4.6. In Vivo Skin Measurements: Promising but Requiring Reliable Local Long-Term Stabilization

It is important to note that although individual OCT scans can be easily acquired during small fractions of a second (so that there is not much difference between ex vivo and in vivo imaging), the visualization of tiny osmotically induced motions of scatterers in the examined tissue requires comparison of sequentially acquired OCT scans. However, physiological motions such as respiration, cardiac pulsation, and other involuntary movements can significantly affect measurement accuracy and degrade the resulting OCE data. A similar challenge arises in OCT-based angiography, where microcirculatory blood flow is visualized by singling out tiny motions of blood cells within vessels. In both cases, tissue motion can mask or even completely corrupt the imaging signals. These interfering motions can be mitigated through a combination of physical stabilization and numerical motion compensation techniques. Crucially, the selection of an optimal time interval between sequential OCT scans (sufficiently short to limit motion artifacts but long enough to capture the relevant dynamic changes) is essential to minimize the impact of such disturbances. Recently, a suction cap has been proposed to achieve local stabilization of living tissue for OCT-based angiography [105]. Another viable approach involves the use of a metal coupling ring affixed to the skin with medical adhesive tape, similar to stabilization techniques employed in in vivo laser scanning microscopy and multiphoton tomography [106]. Comparable strategies may be adapted and optimized for suppressing motion artifacts in OCE-based in vivo visualization of osmotic strains in human skin. In contrast, living skin equivalents, which are widely utilized in biomedical research as an alternative to animal models, offer an ideal platform for the current form of the OCE method, as they provide a motion-free, biologically relevant environment for controlled experiments [107]. Consequently, future work should focus on adapting the OCE approach for application to patient skin by effectively suppressing physiological motion artifacts in living tissues. Preliminary results have confirmed the feasibility of the OCE method for non-invasive, short-term imaging of penetration in human skin in vivo; however, further work is required to stabilize the images and ensure better reproducible results. Accordingly, the effectiveness of in vivo OCE applications is expected to differ across various anatomical regions.

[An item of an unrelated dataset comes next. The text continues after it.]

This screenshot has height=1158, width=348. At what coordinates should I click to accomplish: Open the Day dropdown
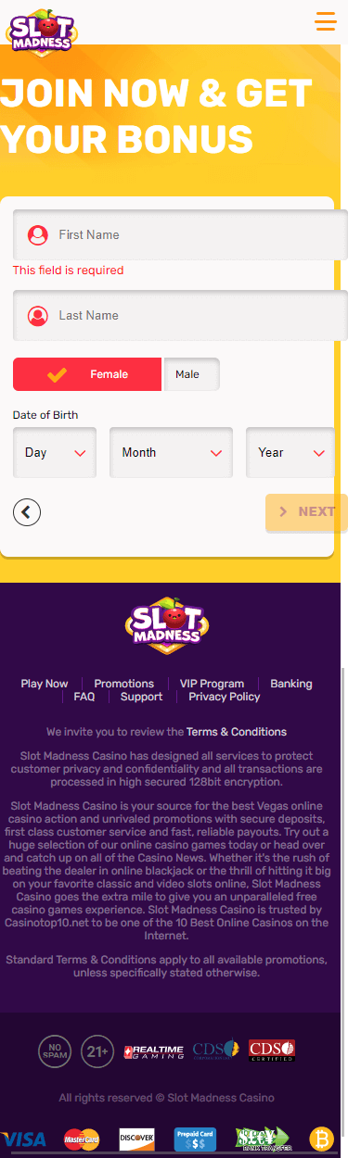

4.7. The OCE Method’s Sensitivity Is Restricted to Detecting Strain

The sensitivity of the OCE method depends on its ability to visualize strain so that penetration of substances exhibiting higher osmotic activity can be monitored more easily. For a given substance, sensitivity of osmotic-strain detection can be enhanced by increasing the time interval between subsequent scans. However, for future in vivo measurements, it is important to note that image quality is largely influenced by measurement stability, which decreases as the inter-scan interval increases. Therefore, the optimization of the inter-scan interval and masking of living tissue movements remain key challenges for future in vivo applications of OCE.

5. Conclusions

The utility of the OCE method for real-time monitoring of the penetration of osmotically active topically applied substances into the skin has been confirmed ex vivo for glycerol and jojoba oil, similarly to the previous results for biotissue-like polyacrylamide gel phantoms and cartilaginous samples. The OCE method for visualizing interframe osmotic strains principally expresses the time derivative of the penetrating substance (i.e., visualizes the front of the diffusing substance), which has a clear and easily tracked maximum, as opposed to the total distribution of the substance, which has a smooth and stepwise shape with no clear trackable features. The OCE method is not molecule-specific (unlike Raman-based and certain fluorescence-based methods), but enables simultaneous visualization of out-of-equilibrium opposing diffusion processes, such as the penetration of a solute into tissue and the outflow of water from tissue at depths of less than 2 mm, similar to other OCT techniques.
Thus, the diffusion rate and penetration depth of osmotically active substances into the skin and the resulting water outflow can be visualized with the OCE method in real time by measuring the osmotic strains—this opens up a variety of important possibilities unavailable for other optical techniques, so it may complement them and provide new information that is important for dermatology and cosmetology. The quantitative assessment of penetrating substances may be achieved through complementary measurement techniques and represents a significant challenge for the further advancement of the OCE method. Finally, it is important to note that the OCE procedure is non-invasive and relies solely on signal acquisition via OCT, a modality that meets the established safety standards and already holds the necessary regulatory approvals for biomedical applications. This includes its potential for future in vivo use, making the method well-suited for clinical translation. Preliminary tests are fairly promising and demonstrate that the OCE method can be adapted for non-invasive, short-term visualization of penetration processes in human skin in vivo. However, additional research is necessary to establish reliable local stabilization between the skin and the OCE device, aiming to improve image consistency and ensure reproducible results.

Author Contributions

Conceptualization, V.Y.Z. and M.E.D.; methodology, V.Y.Z. and Y.M.A.; software, A.A.S., D.V.S., and A.L.M.; validation, V.Y.Z. and Y.M.A.; investigation, Y.M.A., E.M.K., A.A.S., D.V.S., and V.Y.Z.; data curation, A.A.S.; writing—original draft preparation, V.Y.Z. and M.E.D.; writing—review and editing, V.Y.Z., Y.M.A., A.A.S., A.L.M., and M.E.D.; visualization, A.A.S.; supervision, V.Y.Z.; project administration, V.Y.Z. and M.E.D.; funding acquisition, V.Y.Z. All authors have read and agreed to the published version of the manuscript.

Funding

This research was funded by the Russian Science Foundation, grant No 22-12-00295-П.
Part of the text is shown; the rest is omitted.